R&RD: John Power in the La’s is quoted as saying the La’s is the only group around “making music properly.” What did he mean by that?

Mavers: The La’s are the only ones who are making music, the others are just manners and things. Keep music alive, you know. Other music is nothing but sampled beats so everything feels and sounds the same.

R&RD: Of course we’ve been reading about your dissatisfaction with producer Steve Lillywhite on the album and you mentioned it earlier. Would you care to talk some more about that?

Mavers: Well, that’s why we turned our backs on the album and just left it with them and they did that mix without our consent. I feel that the album is duller than it should be and our bad time in the studio shows. I mean parts of it are just crap.

R&RD: If we heard the La’s the way you meant for the La’s to be heard, what would we hear different?

Mavers: The La’s the way I would have wanted you to hear it. I mean, you’ll have to just hear it, I can’t speak it y’know. It’s silly that that’s the way it works, but live we are exciting. I want our records to show and feel that.

R&RD: If we saw you live would that clue us in to your real sound?

Mavers: Well, we’re still gettin’ together live if truth be told. We’ve been playin’ through somebody else’s medium for the last five years. Now we’ve got our own sound boys and we’re working on that. It’s gettin’ more like it.

R&RD: When can we expect to hear something new from you?

Mavers: Once we get back home we hope to have something ready by New Year’s Day or so.

R&RD: Who’s going to produce the next album?

Mavers: We’re going to produce it ourselves as we play. I don’t know what the fuck a producer can do, except produce bullshit from his mouth. I don’t talk to Lillywhite, but that doesn’t affect me. That pain that they’ve inflicted doesn’t affect me because I know the score and them other people don’t. On the next album we want to take the record company’s fingers out of it so that we can do it.

You know we are the talent, they are the salesmen, and that’s the way it should be. At the moment I’m just workin’ through the business because we’ve got to get over the battle.

Also, just wait until the next time, because when we’re up at bat we’re going to hit a home run. This album, though, is largely dull and unentertaining. Don’t buy the album, just give us the money.

R&RD: How do you like the video that’s out?
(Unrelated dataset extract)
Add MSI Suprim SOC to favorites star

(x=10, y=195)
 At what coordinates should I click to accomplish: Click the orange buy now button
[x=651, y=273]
Mavers: I don’t like it. You’re referring to the one from ’88 that was made on a Super 8 for 50 pounds in Liverpool in half a day. Not the one that was made for thousands of dollars in L.A. The reason we had to make that was they said “if you don’t have an American to make it, we’re not going to show it.” All that bullshit.

R&RD: So are you going to do your own videos in the future as well?

Mavers: We’re going to do our own records, our own record covers, and our own videos, absolutely everything to do with the album.

R&RD: Did you like the graphics on the album cover of a close-up of a girl’s eye?

Mavers: I thought it was pathetic. What does it signify? I hate it.

R&RD: How has the record company responded to your charges? I must admit I’ve never seen anything quite like this before.

Mavers: They tell us to keep our mouths shut. Most of the time it’s John Powers gettin’ interviewed because he’s diplomatic, and I’ll tell the truth otherwise. So I’m kept down. I’m glad you wanted to speak to me. You know you’ve got to look after y’self because no one else will. We’re tired of dickheads tellin’ us what to play and how to play it. Now that they’ve used up the backlog of our recordings, the ball’s in our court and it’s our turn to bat, and they’ll only get what we give them and they’ll get it in such a way that they won’t be able to tamper with it. They’ll get it in such a way that they’ll only be able to sell it, which is the whole point of a bleedin’ record company. Y’know the art guides the artist, the artist guides the art, and the salesman sells it.